Nachdem StR Rockenbauch seinen Redebeitrag beendet hat, erinnert ihn OB Kuhn daran, dass im Ältestenrat für die heutigen Redebeiträge zu den einzelnen Tagesordnungspunkten jeweils fünf Minuten vereinbart wurden. Er bittet, sich im Fortgang der Sitzung daran zu halten und erteilt dem nächsten Redner das Wort.

StR Zeeb (FW) hält es für offensichtlich, dass bei der Planung und dem ganzen Bauablauf beim Projekt Stuttgart 21 die Bahn sich "nicht gerade mit Ruhm bekleckert hat" und man sicher besser hätte agieren können. Deshalb sei im Prinzip auch klar, dass, wer hier Fehler mache und das Ganze nicht korrekt durchziehen könne, die Mehrkosten zu vertreten habe. Die Argumentation des Herrn Oberbürgermeisters sei schlüssig und nachvollziehbar. Seine Fraktion könne der Vorlage deshalb vollumfänglich zustimmen und hoffe, dass das Rechtsverfahren dennoch ein gutes Ende nehmen wird.

Für StR Prof. Dr. Maier (AfD) ist die GRDrs 956/2016 in sich logisch und entspricht den Interessen der Stadt. Auch den von OB Kuhn gestern im Verwaltungsausschuss detailliert vorgetragenen Argumentationsgang könne seine Fraktion unterstützen und stimme der Beschlussvorlage zu.

StR Dr. Oechsner (FDP) legt dar, dass eine Verjährungshemmungsvereinbarung üblicherweise dann abgeschlossen werde, wenn man sich möglicherweise außergerichtlich noch einigen könne. Dies sei hier nicht der Fall. Die Standpunkte seien klar, und der Standpunkt der Stadt sei richtig. Wenn die Bahn AG klagen wolle, müsse eine Klärung vor Gericht erfolgen. Die FDP werde der Vorlage zustimmen, kündigt StR Dr. Oechsner an.

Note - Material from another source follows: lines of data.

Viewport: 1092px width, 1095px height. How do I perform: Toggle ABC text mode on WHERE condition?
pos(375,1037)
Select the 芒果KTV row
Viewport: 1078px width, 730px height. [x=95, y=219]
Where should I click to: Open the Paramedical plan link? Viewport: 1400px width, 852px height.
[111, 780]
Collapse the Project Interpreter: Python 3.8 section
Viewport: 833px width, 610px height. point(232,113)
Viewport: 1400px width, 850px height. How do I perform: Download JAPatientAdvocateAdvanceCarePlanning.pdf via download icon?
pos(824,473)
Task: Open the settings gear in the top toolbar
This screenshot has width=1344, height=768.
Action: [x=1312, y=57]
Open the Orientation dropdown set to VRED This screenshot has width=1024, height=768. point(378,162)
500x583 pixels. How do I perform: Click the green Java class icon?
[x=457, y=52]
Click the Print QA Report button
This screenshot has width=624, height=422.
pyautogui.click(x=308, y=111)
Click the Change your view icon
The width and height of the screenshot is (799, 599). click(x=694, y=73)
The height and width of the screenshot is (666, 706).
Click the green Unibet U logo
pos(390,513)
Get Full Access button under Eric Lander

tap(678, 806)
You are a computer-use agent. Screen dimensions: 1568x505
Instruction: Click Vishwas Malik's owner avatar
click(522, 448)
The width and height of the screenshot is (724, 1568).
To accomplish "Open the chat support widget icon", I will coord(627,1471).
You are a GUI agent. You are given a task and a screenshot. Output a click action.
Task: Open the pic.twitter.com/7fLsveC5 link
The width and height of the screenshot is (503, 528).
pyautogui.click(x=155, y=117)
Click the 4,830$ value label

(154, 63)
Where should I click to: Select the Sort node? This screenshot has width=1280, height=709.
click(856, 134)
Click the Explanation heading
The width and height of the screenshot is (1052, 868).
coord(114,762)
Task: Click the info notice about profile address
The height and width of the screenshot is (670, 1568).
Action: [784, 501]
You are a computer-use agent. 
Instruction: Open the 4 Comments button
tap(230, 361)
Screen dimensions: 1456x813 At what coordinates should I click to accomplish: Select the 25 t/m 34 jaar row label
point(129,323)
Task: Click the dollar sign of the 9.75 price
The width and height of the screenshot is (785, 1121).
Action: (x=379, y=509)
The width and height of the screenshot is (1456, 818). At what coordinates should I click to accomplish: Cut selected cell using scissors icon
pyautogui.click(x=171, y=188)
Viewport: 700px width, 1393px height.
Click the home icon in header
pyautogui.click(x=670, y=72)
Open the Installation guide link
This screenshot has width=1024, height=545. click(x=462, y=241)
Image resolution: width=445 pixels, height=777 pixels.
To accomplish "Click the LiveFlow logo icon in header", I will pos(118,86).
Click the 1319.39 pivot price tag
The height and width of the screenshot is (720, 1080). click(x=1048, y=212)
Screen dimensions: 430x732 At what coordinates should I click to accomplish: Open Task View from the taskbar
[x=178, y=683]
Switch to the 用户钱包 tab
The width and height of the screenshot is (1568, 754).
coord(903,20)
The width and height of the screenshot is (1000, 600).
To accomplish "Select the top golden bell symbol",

StR Dr. Schertlen (STd) zitiert einen virtuellen Dialog zwischen Oberbürgermeister und Bahnchef und merkt an, dass er "auch den Glauben an den Rechtsstaat verlieren würde, wenn sich aus der Sprechklausel irgendwelche Ansprüche ableiten lassen". Angesichts der aufgetretenen Probleme beim Projekt Stuttgart 21 stimme er dem Beschlussantrag der GRDrs 956/2016 zur Vermeidung weiterer Belastungen des Stadthaushalts zu.





Abschließend stellt OB Kuhn fest:

Der Gemeinderat beschließt die GRDrs 956/2016 mit 57 Ja-Stimmen einstimmig wie beantragt.